A quick tour of Torch internals

Recently, I have been kind of confused. I couldn’t find myself anything to work on and had no ideas for new projects (apparently, I just had to wait for the new academic year to start - I have plenty of ideas now, but no time for them).

Anyway, I often get the impression that many people are using Machine Learning libraries as a kind of black-boxes with only a high-level API. It’s as if they weren’t interested at all in how they work, but solely in the output (this is why I like Torch so much - it’s hackable to the bone). I’ve been using Torch for a few months now and I’ve always been curious how it’s built. This is why I decided to get down to it and browse the code of TH library, which is at the core of Torch.

It’s really a great thing to do. I’ll write more about it in the end of this post, but you should seriously consider doing it with your favourite library or framework too.

Torch’s source is written in plain C, which was very pleasing to me. I don’t really like many C++ features and although I find it very powerful and flexible, it often seems confusing. C’s extremely minimal syntax allows you to read and quickly grasp what exactly happens at any moment. However, if C++ is the way to go for you, there is also a wrapper around TH called thpp.

Where can you get it?

You can find the TH library in two places:

In its standalone repository (git subtree of torch7; outdated at the time of writing)
In torch7 repository in lib/TH folder (always up to date)
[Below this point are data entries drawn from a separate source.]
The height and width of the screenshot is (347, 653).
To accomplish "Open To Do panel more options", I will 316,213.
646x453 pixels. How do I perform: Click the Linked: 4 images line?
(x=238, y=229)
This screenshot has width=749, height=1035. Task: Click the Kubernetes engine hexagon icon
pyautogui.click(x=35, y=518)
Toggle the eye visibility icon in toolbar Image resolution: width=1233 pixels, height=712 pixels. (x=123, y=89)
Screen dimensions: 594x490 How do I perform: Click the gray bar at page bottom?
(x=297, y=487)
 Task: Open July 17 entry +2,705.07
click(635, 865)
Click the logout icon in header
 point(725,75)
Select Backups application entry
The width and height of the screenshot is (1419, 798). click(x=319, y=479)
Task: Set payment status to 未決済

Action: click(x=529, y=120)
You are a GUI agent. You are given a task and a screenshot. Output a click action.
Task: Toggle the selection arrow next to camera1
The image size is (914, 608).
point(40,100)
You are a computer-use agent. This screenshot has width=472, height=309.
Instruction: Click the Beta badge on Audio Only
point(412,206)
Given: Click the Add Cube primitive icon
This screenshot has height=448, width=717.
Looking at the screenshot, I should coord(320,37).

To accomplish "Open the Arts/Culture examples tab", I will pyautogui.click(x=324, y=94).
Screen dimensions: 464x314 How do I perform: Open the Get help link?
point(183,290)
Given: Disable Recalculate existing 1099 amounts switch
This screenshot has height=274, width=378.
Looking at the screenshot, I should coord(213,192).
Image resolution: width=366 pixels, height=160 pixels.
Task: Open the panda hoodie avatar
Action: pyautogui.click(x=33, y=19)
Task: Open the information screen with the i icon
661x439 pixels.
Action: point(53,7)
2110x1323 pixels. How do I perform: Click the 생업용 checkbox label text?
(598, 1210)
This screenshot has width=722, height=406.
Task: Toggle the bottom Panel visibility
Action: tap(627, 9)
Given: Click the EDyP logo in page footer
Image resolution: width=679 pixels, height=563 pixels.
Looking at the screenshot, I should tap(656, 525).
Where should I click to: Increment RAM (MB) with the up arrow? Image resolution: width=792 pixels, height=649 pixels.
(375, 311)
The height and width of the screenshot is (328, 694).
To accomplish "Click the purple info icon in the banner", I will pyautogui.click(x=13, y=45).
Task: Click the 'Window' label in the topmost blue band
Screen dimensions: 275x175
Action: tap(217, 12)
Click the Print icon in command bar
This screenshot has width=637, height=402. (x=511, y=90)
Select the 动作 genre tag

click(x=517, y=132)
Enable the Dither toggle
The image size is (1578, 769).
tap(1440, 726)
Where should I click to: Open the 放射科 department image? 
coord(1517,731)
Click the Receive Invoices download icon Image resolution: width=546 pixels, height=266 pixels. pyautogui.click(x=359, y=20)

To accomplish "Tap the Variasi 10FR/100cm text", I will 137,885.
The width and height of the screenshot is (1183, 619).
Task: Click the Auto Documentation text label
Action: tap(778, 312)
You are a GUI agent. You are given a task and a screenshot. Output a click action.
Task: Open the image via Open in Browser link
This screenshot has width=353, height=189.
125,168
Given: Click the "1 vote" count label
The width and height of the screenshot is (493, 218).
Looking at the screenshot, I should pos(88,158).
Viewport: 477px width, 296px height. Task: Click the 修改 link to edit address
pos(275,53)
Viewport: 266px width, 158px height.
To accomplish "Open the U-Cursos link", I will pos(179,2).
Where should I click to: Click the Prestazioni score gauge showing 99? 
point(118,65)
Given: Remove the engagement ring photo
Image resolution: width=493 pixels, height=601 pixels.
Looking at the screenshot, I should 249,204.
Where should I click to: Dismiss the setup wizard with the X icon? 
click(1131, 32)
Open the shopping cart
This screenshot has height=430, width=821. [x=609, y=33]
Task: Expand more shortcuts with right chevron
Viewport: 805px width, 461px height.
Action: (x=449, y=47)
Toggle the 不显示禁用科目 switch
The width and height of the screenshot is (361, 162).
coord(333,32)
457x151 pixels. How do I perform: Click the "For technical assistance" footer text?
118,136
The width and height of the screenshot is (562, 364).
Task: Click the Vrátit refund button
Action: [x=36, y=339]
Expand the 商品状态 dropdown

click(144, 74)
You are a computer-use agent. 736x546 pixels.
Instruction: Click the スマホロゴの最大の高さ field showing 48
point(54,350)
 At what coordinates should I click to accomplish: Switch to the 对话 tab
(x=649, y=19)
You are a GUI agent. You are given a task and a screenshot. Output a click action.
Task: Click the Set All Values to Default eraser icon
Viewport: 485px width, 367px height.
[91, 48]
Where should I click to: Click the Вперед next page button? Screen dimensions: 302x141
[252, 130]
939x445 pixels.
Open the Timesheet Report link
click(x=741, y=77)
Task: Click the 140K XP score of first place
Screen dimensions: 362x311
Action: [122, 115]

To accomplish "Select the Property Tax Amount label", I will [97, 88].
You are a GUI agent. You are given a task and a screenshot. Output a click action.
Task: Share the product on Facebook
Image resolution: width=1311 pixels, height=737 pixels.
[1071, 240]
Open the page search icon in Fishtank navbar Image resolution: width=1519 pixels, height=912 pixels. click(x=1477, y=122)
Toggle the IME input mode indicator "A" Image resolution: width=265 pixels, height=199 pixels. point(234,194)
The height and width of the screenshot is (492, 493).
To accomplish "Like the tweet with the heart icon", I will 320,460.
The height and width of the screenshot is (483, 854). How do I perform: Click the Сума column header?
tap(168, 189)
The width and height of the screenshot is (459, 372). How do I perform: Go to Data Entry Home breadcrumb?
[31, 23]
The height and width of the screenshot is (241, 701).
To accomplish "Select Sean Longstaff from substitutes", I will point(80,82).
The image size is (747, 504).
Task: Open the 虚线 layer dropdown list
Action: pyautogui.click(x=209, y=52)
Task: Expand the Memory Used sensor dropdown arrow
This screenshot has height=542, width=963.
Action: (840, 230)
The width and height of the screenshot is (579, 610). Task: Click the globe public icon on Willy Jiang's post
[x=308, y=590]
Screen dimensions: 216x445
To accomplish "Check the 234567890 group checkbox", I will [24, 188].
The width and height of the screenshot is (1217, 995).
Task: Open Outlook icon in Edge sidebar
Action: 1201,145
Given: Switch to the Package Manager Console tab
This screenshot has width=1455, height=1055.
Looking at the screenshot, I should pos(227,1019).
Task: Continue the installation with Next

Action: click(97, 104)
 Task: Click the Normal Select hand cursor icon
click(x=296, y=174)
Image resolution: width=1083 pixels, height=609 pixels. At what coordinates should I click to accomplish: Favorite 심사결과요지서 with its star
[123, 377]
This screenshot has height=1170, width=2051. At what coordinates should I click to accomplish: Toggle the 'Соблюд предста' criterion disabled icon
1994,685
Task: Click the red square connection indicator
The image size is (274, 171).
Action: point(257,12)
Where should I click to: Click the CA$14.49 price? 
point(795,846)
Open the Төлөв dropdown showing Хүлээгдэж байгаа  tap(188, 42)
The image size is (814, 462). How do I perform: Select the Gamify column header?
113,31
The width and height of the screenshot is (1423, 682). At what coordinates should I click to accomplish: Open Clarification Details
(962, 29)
The folder structure is very simple. There are some cmake tests and definitions in cmake directory while the code is located both in generic directory and at the repo root.

Interesting findings

Before going into the details and describing functionality implemented in individual files I’d like to point out some really cool techniques that I’ve found in the implementation.

Code generation

First thing that appeared really strange to me was that many files existed both in the root folder as well as in generic. If you opened them, you would quickly notice that copies in generic contain the actual code, while at the root they all look very similar. Here is THStorage.c for example:

#include "THAtomic.h"
#include "THStorage.h"

#include "generic/THStorage.c"
#include "THGenerateAllTypes.h"

#include "generic/THStorageCopy.c"
#include "THGenerateAllTypes.h"

Quite unusual for a .c file, right?

THGenerateAllTypes sounds interesting so i looked it up and this if what I’ve found:

#ifndef TH_GENERIC_FILE
#error "You must define TH_GENERIC_FILE before including THGenerateAllTypes.h"
#endif

#define real unsigned char
#define accreal long
#define Real Byte
#define TH_REAL_IS_BYTE
#line 1 TH_GENERIC_FILE
#include TH_GENERIC_FILE
#undef real
#undef accreal
#undef Real
#undef TH_REAL_IS_BYTE

#define real char
#define accreal long
#define Real Char
#define TH_REAL_IS_CHAR
#line 1 TH_GENERIC_FILE
#include TH_GENERIC_FILE
#undef real
#undef accreal
#undef Real
#undef TH_REAL_IS_CHAR
...

Which continued for a few more types. At first I was puzzled, but then I suddenly realized what it does and how brilliant this is! There are no templates in C, but objects like THStorage should be available for different types. It would be a terrible waste to repeat the same implementation with just a few words replaced and this is what this piece achieves! In generic files you can see variables of type real all over the place. At first it was obvious to me that it’s probably a matter of some compile time optimizations whether it was chosen to be a float or a double, but apparently it’s different - it allows code generation for many other types too!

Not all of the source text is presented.